_TASK TO CARRY OUT:_
Wherever "agent" shows up in the records below, copy the whole line.

------ TASK DATA

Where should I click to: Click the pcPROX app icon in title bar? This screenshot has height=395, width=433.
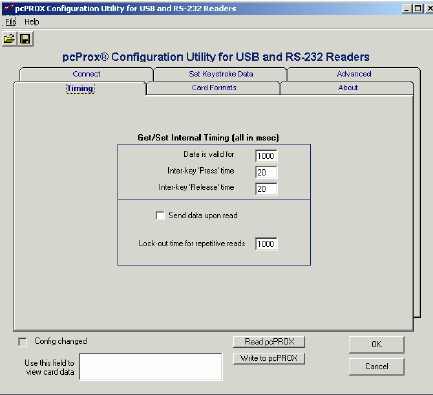(8, 8)
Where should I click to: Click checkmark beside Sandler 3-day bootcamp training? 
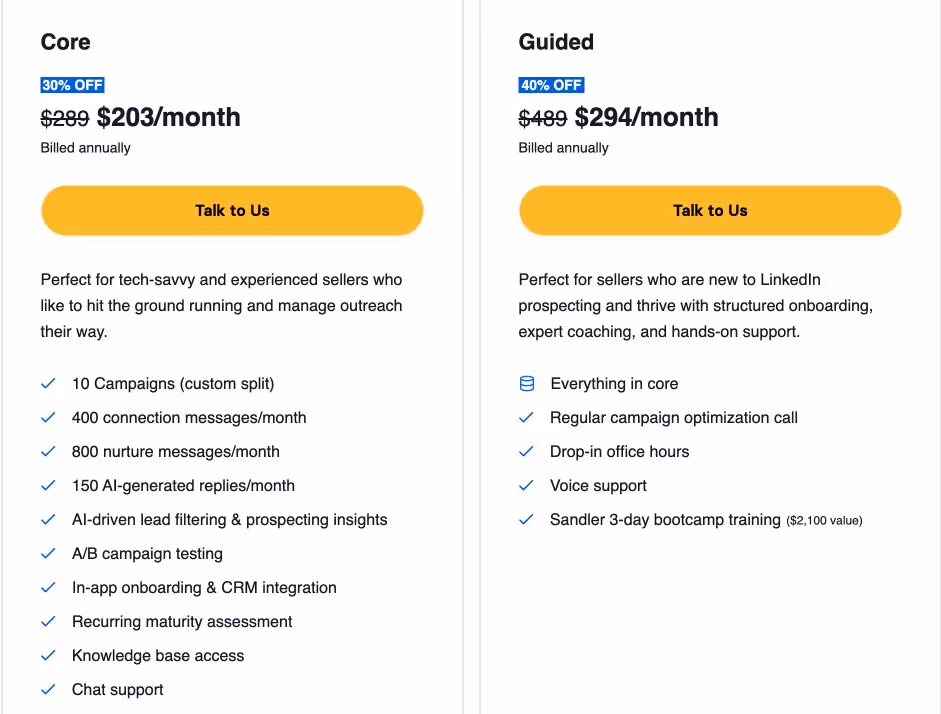[527, 520]
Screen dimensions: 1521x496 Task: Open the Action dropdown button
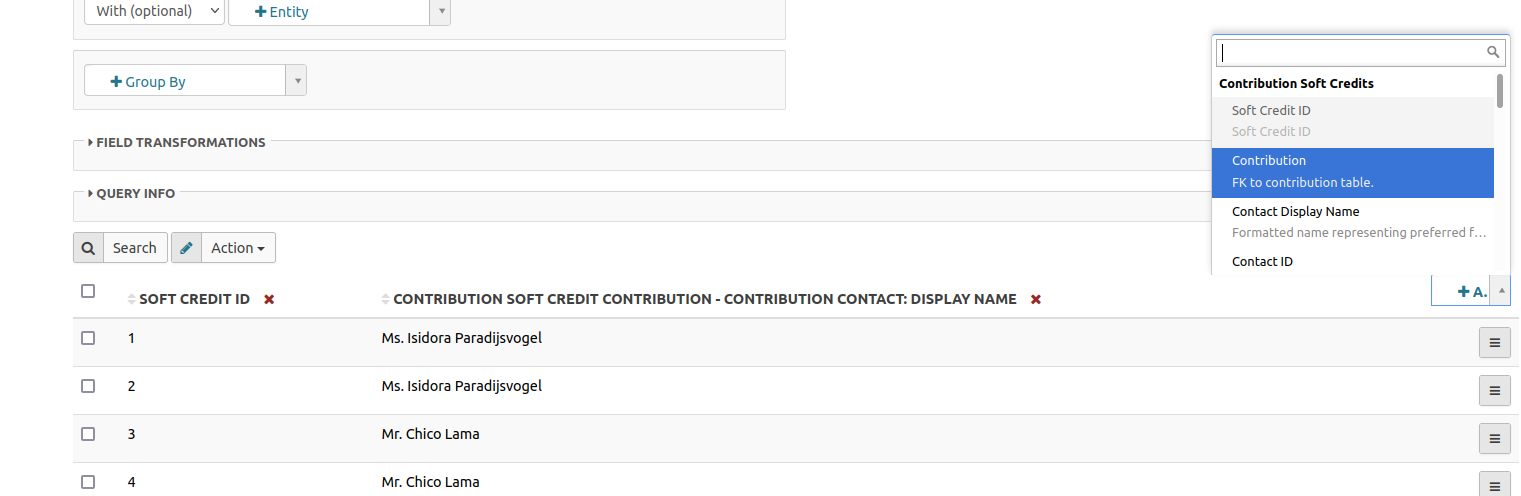pyautogui.click(x=238, y=248)
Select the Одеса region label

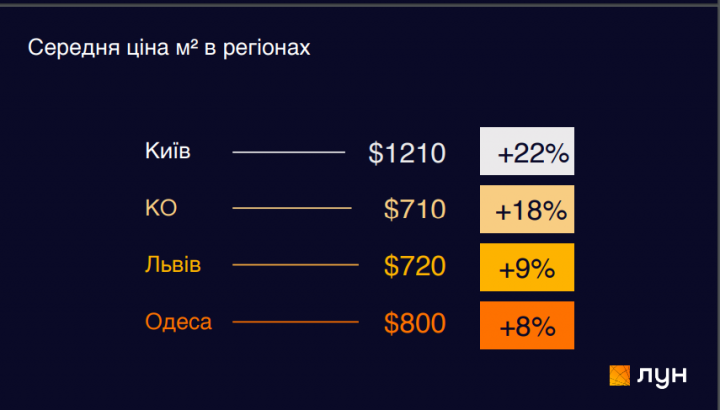[178, 322]
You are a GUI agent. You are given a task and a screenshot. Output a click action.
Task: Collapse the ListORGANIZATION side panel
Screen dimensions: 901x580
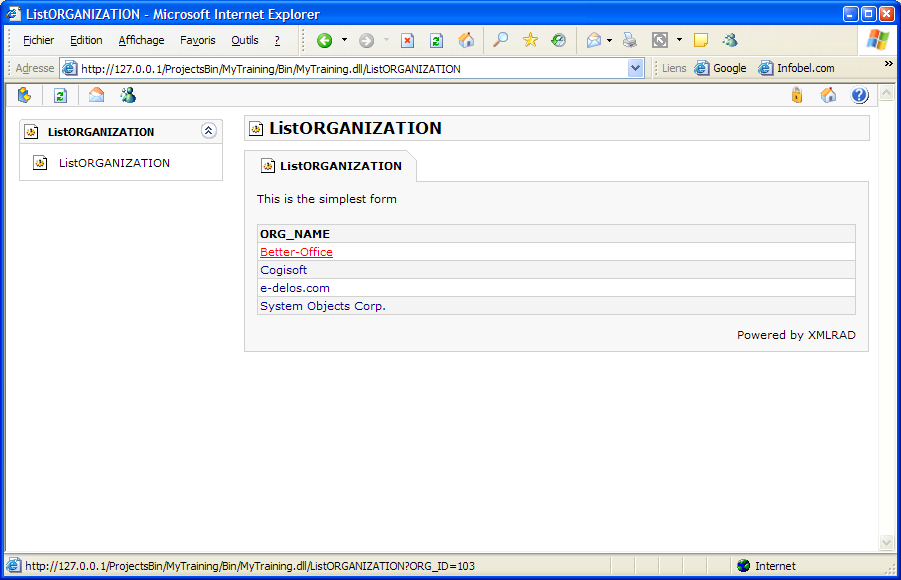[208, 131]
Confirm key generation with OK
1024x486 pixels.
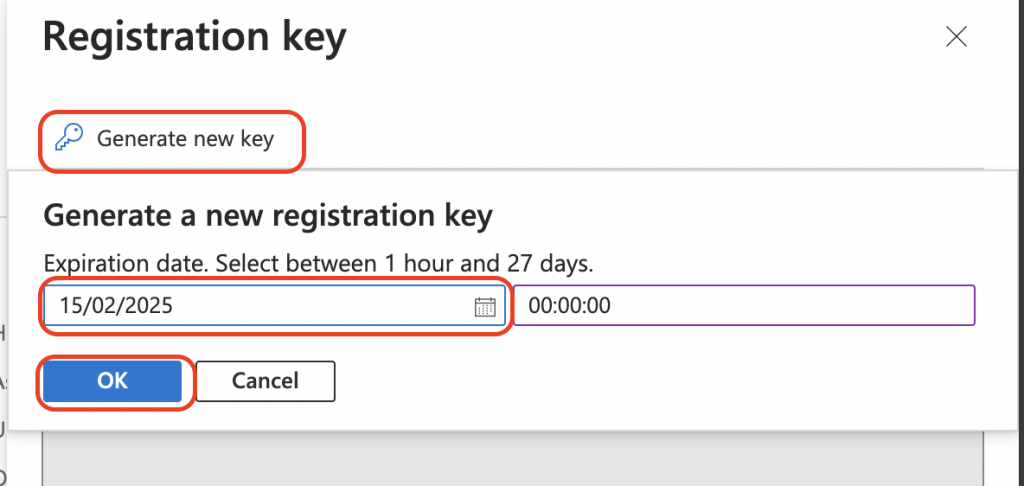[x=112, y=381]
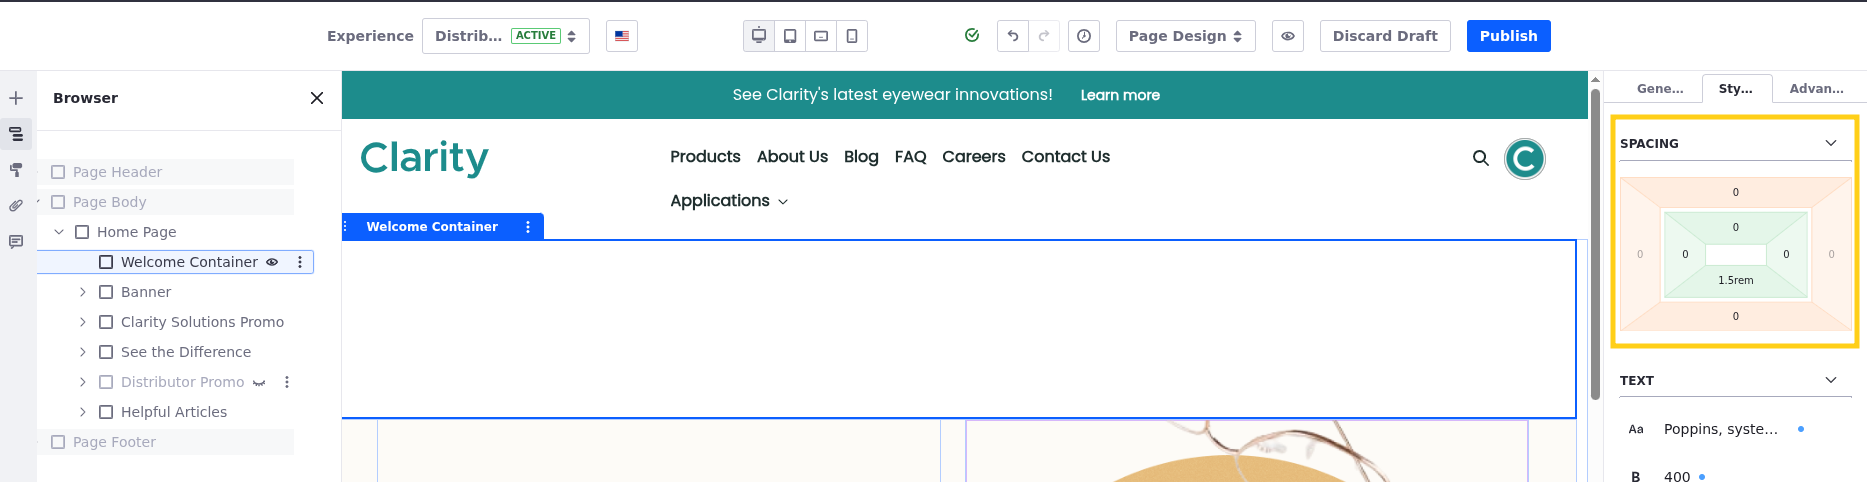Open the comments sidebar icon
The width and height of the screenshot is (1867, 482).
(x=16, y=242)
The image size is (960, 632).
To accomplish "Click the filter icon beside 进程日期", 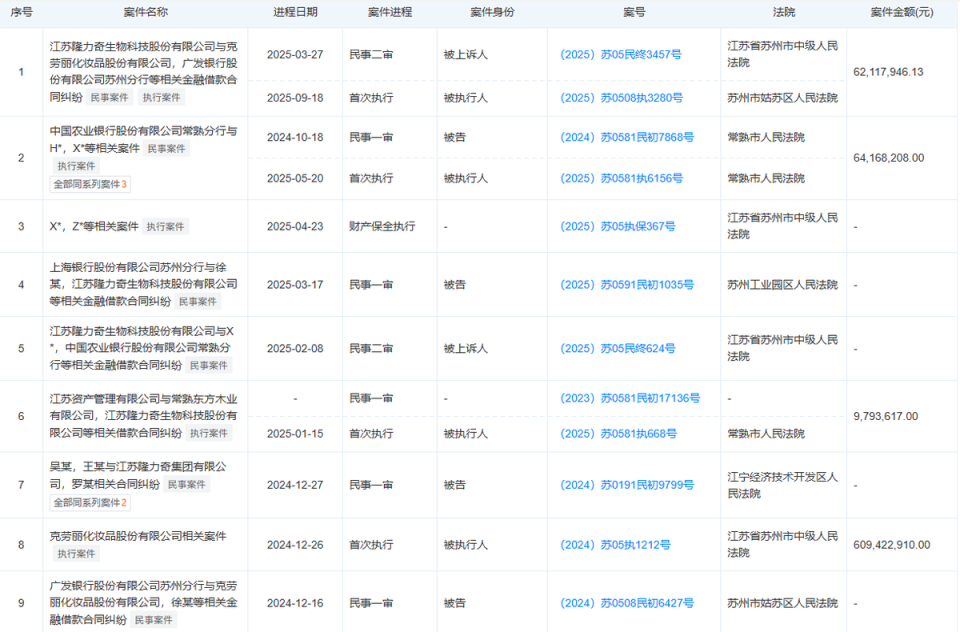I will (323, 13).
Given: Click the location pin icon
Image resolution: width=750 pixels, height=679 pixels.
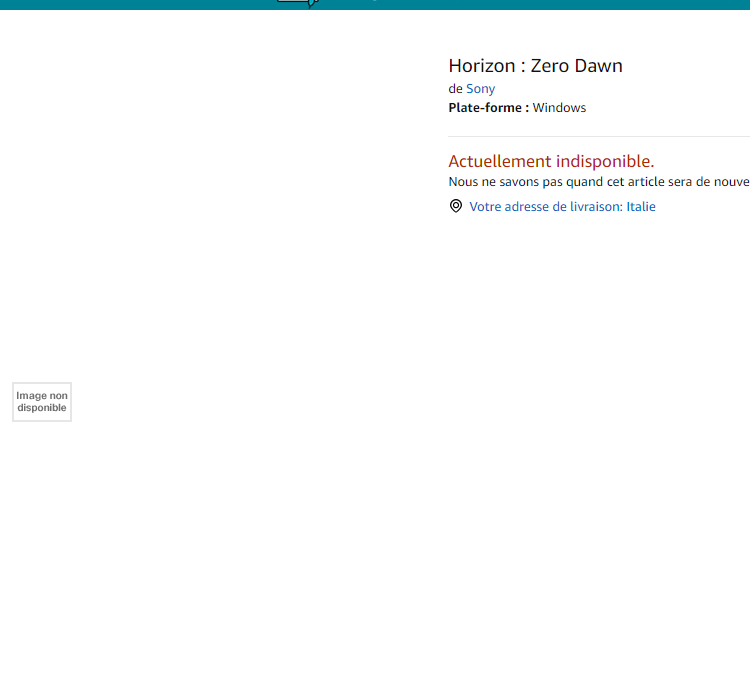Looking at the screenshot, I should coord(456,206).
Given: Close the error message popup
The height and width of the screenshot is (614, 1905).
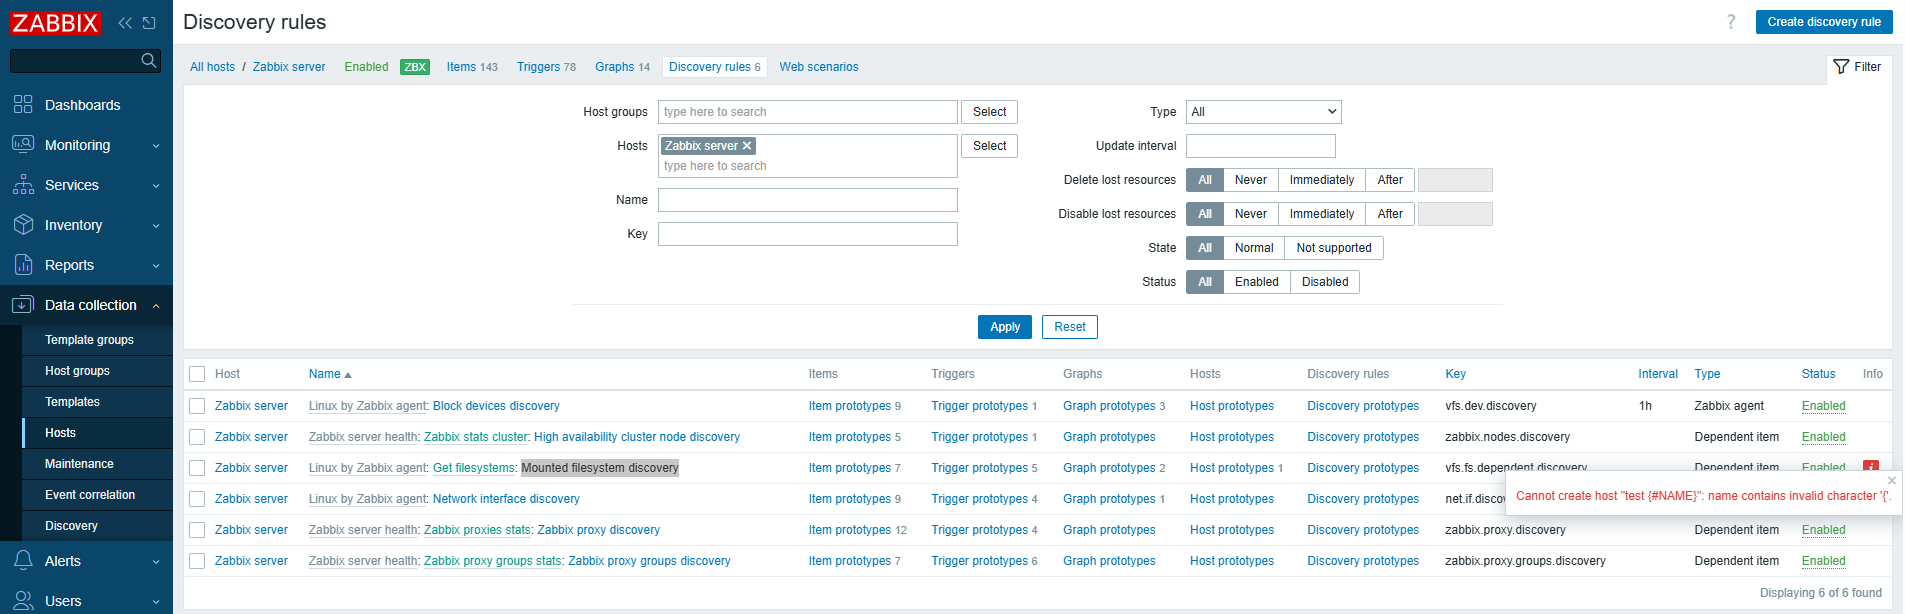Looking at the screenshot, I should pyautogui.click(x=1891, y=481).
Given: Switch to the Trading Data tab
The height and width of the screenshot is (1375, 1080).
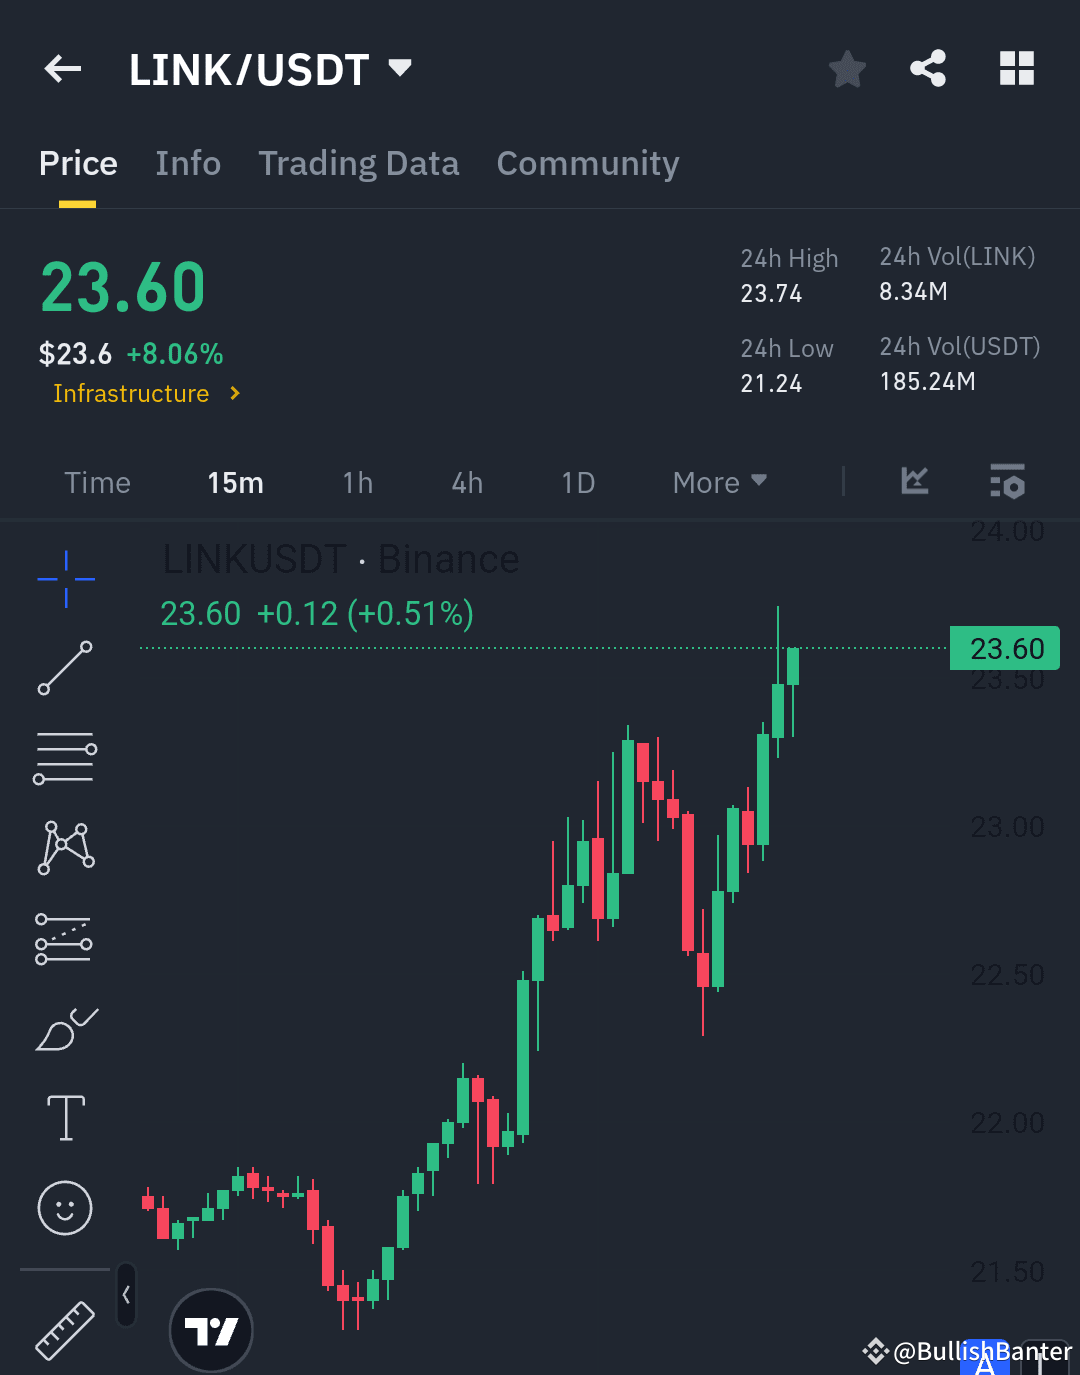Looking at the screenshot, I should pyautogui.click(x=359, y=163).
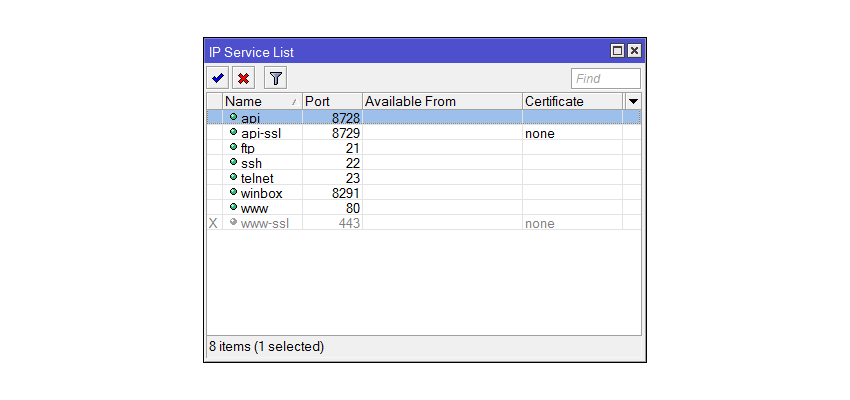The image size is (850, 400).
Task: Sort the list by the Port column header
Action: [x=332, y=101]
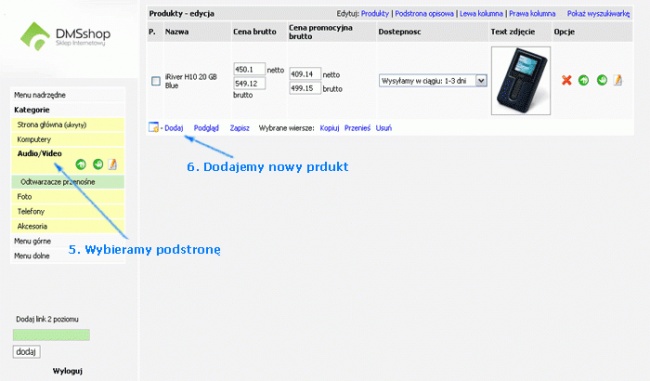Click the DMSshop logo
The width and height of the screenshot is (650, 381).
[65, 36]
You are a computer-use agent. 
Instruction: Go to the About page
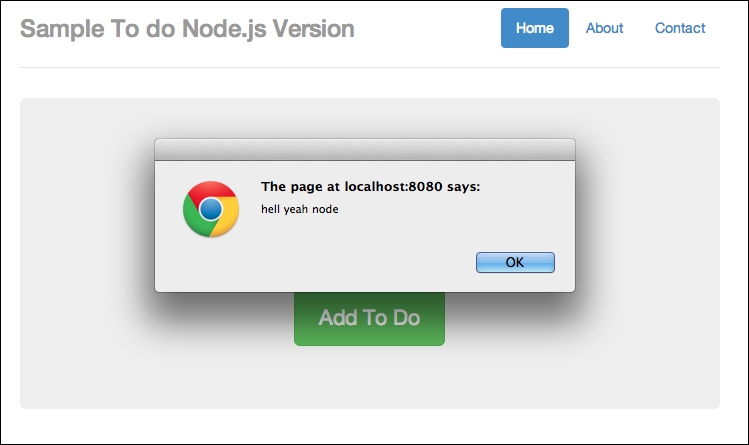604,28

------------

_RESULT:_
You are a GUI agent. You are given a task and a screenshot. Output a click action.
You are a computer-use agent. 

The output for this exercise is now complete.